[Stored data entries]
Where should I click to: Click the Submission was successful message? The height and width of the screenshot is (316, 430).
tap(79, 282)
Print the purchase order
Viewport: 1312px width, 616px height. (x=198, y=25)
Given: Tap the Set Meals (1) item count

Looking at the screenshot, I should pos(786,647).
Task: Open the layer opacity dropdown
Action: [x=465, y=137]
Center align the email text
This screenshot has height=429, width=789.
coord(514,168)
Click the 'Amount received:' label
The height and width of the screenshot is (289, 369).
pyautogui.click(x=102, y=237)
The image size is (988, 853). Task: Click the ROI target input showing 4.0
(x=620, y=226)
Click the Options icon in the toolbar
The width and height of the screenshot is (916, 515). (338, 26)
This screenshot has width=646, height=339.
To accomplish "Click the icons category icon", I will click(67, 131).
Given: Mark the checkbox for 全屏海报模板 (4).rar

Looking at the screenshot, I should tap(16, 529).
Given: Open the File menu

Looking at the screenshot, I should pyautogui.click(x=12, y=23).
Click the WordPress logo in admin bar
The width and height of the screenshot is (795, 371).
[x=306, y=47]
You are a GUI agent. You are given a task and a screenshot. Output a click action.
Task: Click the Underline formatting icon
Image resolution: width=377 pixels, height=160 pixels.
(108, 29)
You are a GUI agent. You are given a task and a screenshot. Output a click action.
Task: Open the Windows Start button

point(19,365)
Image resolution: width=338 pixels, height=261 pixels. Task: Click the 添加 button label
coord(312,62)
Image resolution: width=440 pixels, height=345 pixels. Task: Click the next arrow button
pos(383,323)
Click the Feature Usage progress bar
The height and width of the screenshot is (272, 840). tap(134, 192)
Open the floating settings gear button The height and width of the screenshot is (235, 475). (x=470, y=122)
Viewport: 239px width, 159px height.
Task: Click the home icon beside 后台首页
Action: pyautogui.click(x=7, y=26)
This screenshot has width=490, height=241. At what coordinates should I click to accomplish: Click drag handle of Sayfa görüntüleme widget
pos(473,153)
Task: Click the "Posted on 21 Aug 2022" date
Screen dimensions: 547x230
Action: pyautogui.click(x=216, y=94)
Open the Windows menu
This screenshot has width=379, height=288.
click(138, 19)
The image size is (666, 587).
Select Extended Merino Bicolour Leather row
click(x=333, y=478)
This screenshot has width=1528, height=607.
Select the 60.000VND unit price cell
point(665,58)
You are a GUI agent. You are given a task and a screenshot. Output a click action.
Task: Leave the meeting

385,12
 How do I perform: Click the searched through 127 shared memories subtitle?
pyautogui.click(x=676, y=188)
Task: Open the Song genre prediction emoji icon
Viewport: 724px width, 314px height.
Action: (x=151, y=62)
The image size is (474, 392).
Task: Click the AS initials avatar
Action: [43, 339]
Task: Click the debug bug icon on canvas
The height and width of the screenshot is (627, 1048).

### Prompt
From the first line to the last, please write out the entries exactly.

### Solution to this exercise
Where should I click to: Click the Submission was successful message? The height and width of the screenshot is (316, 430).
tap(79, 282)
Print the purchase order
Viewport: 1312px width, 616px height. (x=198, y=25)
Given: Tap the Set Meals (1) item count

Looking at the screenshot, I should pos(786,647).
Task: Open the layer opacity dropdown
Action: [x=465, y=137]
Center align the email text
This screenshot has height=429, width=789.
coord(514,168)
Click the 'Amount received:' label
The height and width of the screenshot is (289, 369).
pyautogui.click(x=102, y=237)
The image size is (988, 853). Task: Click the ROI target input showing 4.0
(x=620, y=226)
Click the Options icon in the toolbar
The width and height of the screenshot is (916, 515). (338, 26)
This screenshot has width=646, height=339.
To accomplish "Click the icons category icon", I will click(67, 131).
Given: Mark the checkbox for 全屏海报模板 (4).rar

Looking at the screenshot, I should tap(16, 529).
Given: Open the File menu

Looking at the screenshot, I should pyautogui.click(x=12, y=23).
Click the WordPress logo in admin bar
The width and height of the screenshot is (795, 371).
[x=306, y=47]
You are a GUI agent. You are given a task and a screenshot. Output a click action.
Task: Click the Underline formatting icon
Image resolution: width=377 pixels, height=160 pixels.
(108, 29)
You are a GUI agent. You are given a task and a screenshot. Output a click action.
Task: Open the Windows Start button

point(19,365)
Image resolution: width=338 pixels, height=261 pixels. Task: Click the 添加 button label
coord(312,62)
Image resolution: width=440 pixels, height=345 pixels. Task: Click the next arrow button
pos(383,323)
Click the Feature Usage progress bar
The height and width of the screenshot is (272, 840). tap(134, 192)
Open the floating settings gear button The height and width of the screenshot is (235, 475). (x=470, y=122)
Viewport: 239px width, 159px height.
Task: Click the home icon beside 后台首页
Action: pyautogui.click(x=7, y=26)
This screenshot has width=490, height=241. At what coordinates should I click to accomplish: Click drag handle of Sayfa görüntüleme widget
pos(473,153)
Task: Click the "Posted on 21 Aug 2022" date
Screen dimensions: 547x230
Action: pyautogui.click(x=216, y=94)
Open the Windows menu
This screenshot has width=379, height=288.
click(138, 19)
The image size is (666, 587).
Select Extended Merino Bicolour Leather row
click(x=333, y=478)
This screenshot has width=1528, height=607.
Select the 60.000VND unit price cell
point(665,58)
You are a GUI agent. You are given a task and a screenshot. Output a click action.
Task: Leave the meeting

385,12
 How do I perform: Click the searched through 127 shared memories subtitle?
pyautogui.click(x=676, y=188)
Task: Open the Song genre prediction emoji icon
Viewport: 724px width, 314px height.
Action: (x=151, y=62)
The image size is (474, 392).
Task: Click the AS initials avatar
Action: [43, 339]
Task: Click the debug bug icon on canvas
The height and width of the screenshot is (627, 1048).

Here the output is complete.